WORK REQUIRED: List every law or legal code named in the excerpt below about Governor Whitmer and Michigan Republicans.

EXCERPTED TEXT:
______________________________

Now would be a good time, however, for Republican legislative leaders to read the room, dial it back and recognize Ms. Whitmer has the right to be furious right now in the wake of this plot.

They are in a position of strength to do so anyway. They recoiled at Ms. Whitmer's use of the Emergency Powers of the Governor Act to keep Michigan under a state of emergency without the legislative approval required in the Emergency Management Act, sued and won. Democrats are casting this as a partisan decision, and while it was a 4-3 party-line ruling with the Republican-nominated justices in the majority, to dismiss it as a mere partisan ruling conveniently ignores the many times Justice Elizabeth Clement, to the fury of her Republican Party, has sided with the Democratic-nominated justices on a host of controversial cases.

This is the time for olive branches and personal outreach. Instead of throwing around terms like "dictator," maybe lighten up a little and say, "We disagree with the governor's use of the Public Health Code to continue her orders without legislative approval." No, that won't get you lots of retweets and likes.

I thought Sen. Ed McBroom (R-Vulcan) set something of an example here in the statement he issued after the Supreme Court ruling. He praised the decision and said it showed it was time for the legislative branch to regain its seat at the table. A fair argument. He also added this: "I also appreciate the governor's concern and care for the health and well-being of residents in the U.P. and lower Michigan throughout this pandemic."

That's not something many, if any, Republicans have said, at least not since the first two weeks of the state of emergency in March when they supported Ms. Whitmer's initial actions. It is something that puts criticism of specific Whitmer actions in a completely different context.

Instead of an argument that sounds like "Governor Whitmer is a dictator looking to reserve all control for herself and wreck Michigan's economy," it's a reasoned argument that says, in effect, "I don't agree with all of what Governor Whitmer has done in the pandemic, some actions I completely disagree with, but I also know her goal with the actions she has taken is to protect people."

______________________________

DATA:

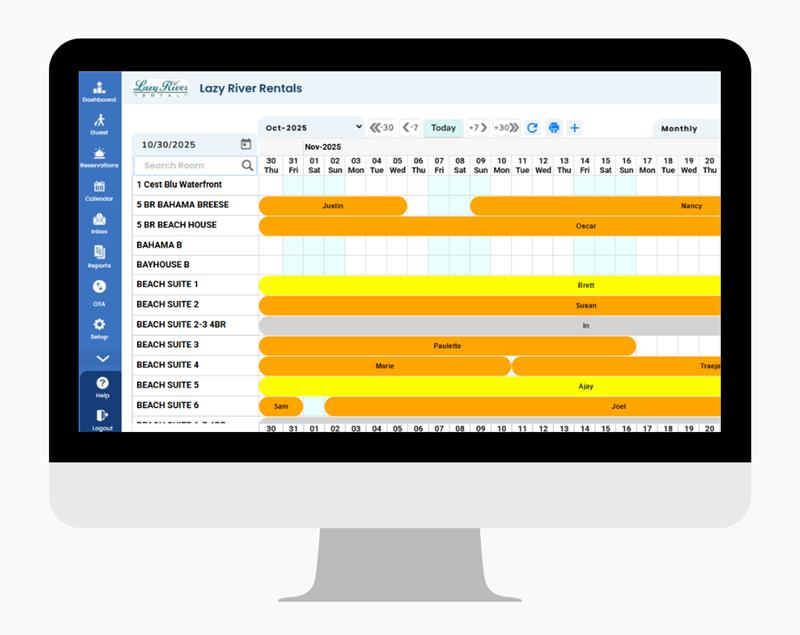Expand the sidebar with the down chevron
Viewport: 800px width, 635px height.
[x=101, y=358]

______________________________

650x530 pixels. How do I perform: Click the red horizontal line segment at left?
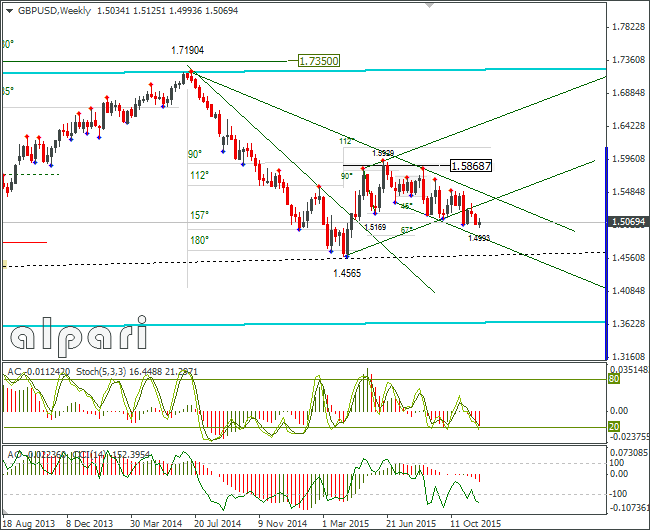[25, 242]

______________________________

ANSWER TO THIS TASK:
- Emergency Powers of the Governor Act
- Emergency Management Act
- Public Health Code